Crise politique au sein de la coalition au pouvoir en côte d'ivoire
A quelques mois d'élections locales et à deux ans de la présidentielle, une crise politique a éclaté au sein de la coalition au pouvoir en Côte d'Ivoire à l'occasion d'un remaniement ministériel, mais qui ne devrait pas aller jusqu'à la rupture, selon des analystes.
Le soir même du premier conseil des ministres du nouveau gouvernement, mercredi, le Parti démocratique de Côte d'Ivoire (PDCI), un des deux grands partis de la coalition au pouvoir, a révélé qu'il n'avait pas été consulté pour le choix des ministres, alors que le cabinet compte une douzaine de membres issus de ses rangs.
Le président du PDCI Henri Konan Bédié "n'a été ni consulté ni informé pour la formation de ce nouveau gouvernement". "Le PDCI marque son étonnement qu'Alassane Ouattara, président de la République de Côte d'Ivoire, élu comme candidat unique sous la bannière du RHDP, ait formé un gouvernement sans consulter le président" Bédié, a commenté le mouvement dans un communiqué.
Le président Ouattara avait pourtant réfuté toute tension dans la majorité, dans une déclaration devant le conseil des ministres.

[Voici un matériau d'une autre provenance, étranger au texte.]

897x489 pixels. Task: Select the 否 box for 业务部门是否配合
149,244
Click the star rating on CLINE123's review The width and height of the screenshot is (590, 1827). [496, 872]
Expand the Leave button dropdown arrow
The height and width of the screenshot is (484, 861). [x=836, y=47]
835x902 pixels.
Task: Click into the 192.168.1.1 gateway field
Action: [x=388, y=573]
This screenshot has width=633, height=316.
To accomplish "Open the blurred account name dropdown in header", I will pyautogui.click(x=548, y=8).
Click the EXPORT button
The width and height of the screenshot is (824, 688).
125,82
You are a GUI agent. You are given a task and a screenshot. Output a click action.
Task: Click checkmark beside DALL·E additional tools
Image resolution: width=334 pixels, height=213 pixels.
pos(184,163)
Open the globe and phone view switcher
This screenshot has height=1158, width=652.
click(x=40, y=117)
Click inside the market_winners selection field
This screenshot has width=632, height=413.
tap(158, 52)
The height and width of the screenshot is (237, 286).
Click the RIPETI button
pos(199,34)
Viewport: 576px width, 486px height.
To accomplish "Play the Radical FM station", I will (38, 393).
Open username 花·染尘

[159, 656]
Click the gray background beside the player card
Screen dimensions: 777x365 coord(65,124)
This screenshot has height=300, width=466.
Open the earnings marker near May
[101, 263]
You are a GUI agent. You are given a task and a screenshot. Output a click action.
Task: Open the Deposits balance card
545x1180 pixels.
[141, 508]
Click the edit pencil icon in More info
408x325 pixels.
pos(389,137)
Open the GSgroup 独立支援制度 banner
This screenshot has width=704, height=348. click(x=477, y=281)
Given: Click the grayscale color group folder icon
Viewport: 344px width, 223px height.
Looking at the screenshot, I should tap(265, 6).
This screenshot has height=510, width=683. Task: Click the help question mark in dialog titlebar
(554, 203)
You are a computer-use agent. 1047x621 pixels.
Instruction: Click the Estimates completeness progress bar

"J'entends ici et là qu'il y a des tensions au niveau politiques, cela n'est pas vrai". "La Côte d'Ivoire a fait des progrès inimaginables au cours des sept dernières années, je demande que cela se poursuive dans l'union, et c'est ce qui justifie la composition de ce gouvernement", avait-t-il déclaré.
L'enjeu de la crise: le Rassemblement des Houphouëtistes pour la démocratie et la paix (RHDP) et l'élection présidentielle de 2020.
Le RHDP est la coalition électorale formée depuis 2005 par le PDCI et le Rassemblement des Républicains (RDR), le parti de M. Ouattara. Ce dernier veut transformer le RHDP en un véritable parti politique, unifiant les deux formations, PDCI et RDR, avant le scrutin présidentiel de 2020.
Le PDCI refuse d'aller au parti unifié tant que le RDR ne s'engagera pas à soutenir un candidat unique issu du PDCI en 2020. En effet le PDCI a soutenu deux fois la candidature victorieuse d'Alassane Ouattara, aux élections présidentielles de 2010 et 2015, et il exige maintenant la réciprocité
- "Je t'aime moi non plus" -
Mais le RDR rechigne. Et Alassane Ouattara laisse même planer depuis quelques mois l'idée qu'il pourrait se représenter pour un troisième mandat.
Il a d'ailleurs déclaré mercredi qu'il donnerait des "indications plus précises sur (ses)ambitions futures" lors de son traditionnel discours à la Nation le 6 août, la veille de la fête nationale.
"On est maintenant clairement dans une crise ouverte" entre le PDCI et le RDR, estime le politologue Jean Alabro. "Il n'est pas dans les habitudes du PDCI de faire un communiqué. L'usage ivoirien est plutôt de dialoguer en coulisses".
"Il y a une crise au sein de la coalition, chacun veut maîtriser l'autre, mais personne ne veut prendre le risque d'une rupture", juge Ousmane Zina, enseignant-chercheur en science politiques à l'université de Bouaké. On envoie des piques et on attend la réponse de l'adversaire".
Le communiqué du PDCI marque en tout cas une escalade. A la veille de la dissolution du gouvernement le 3 juillet, une partie des ministres PDCI avaient lancé un courant dissident dans leur formation politique, se disant favorables au parti unifié.
Le lendemain, Henri Konan Bédié, ancien président ivoirien (1993-1999) avait publié une "note" au ton très sec, enjoignant "l'initiateur de ce mouvement et ses comparses (...) à se ressaisir pour préserver le PDCI des dérives opportunistes préjudiciables à sa cohésion".
Pour Pierre Dagbo Gode, professeur de sciences politiques à l'université Félix Houphouët Boigny d'Abidjan, le communiqué de mercredi montre "une saute d'humeur du PDCI" plutôt qu'une crise. "La stratégie du PDCI c'est +je t'aime moi non plus+: les deux partis sont dans un système d'enchères, mais ils ne sont pas prêts à une rupture radicale".
"La vraie crise serait la sortie du PDCI du RHDP", estime M. Zina. "Mais le RDR veut maintenir l'idée que le PDCI est toujours dans le RHDP. Aucun des deux ne peut gagner les élections seul", rappelle M. Alabro.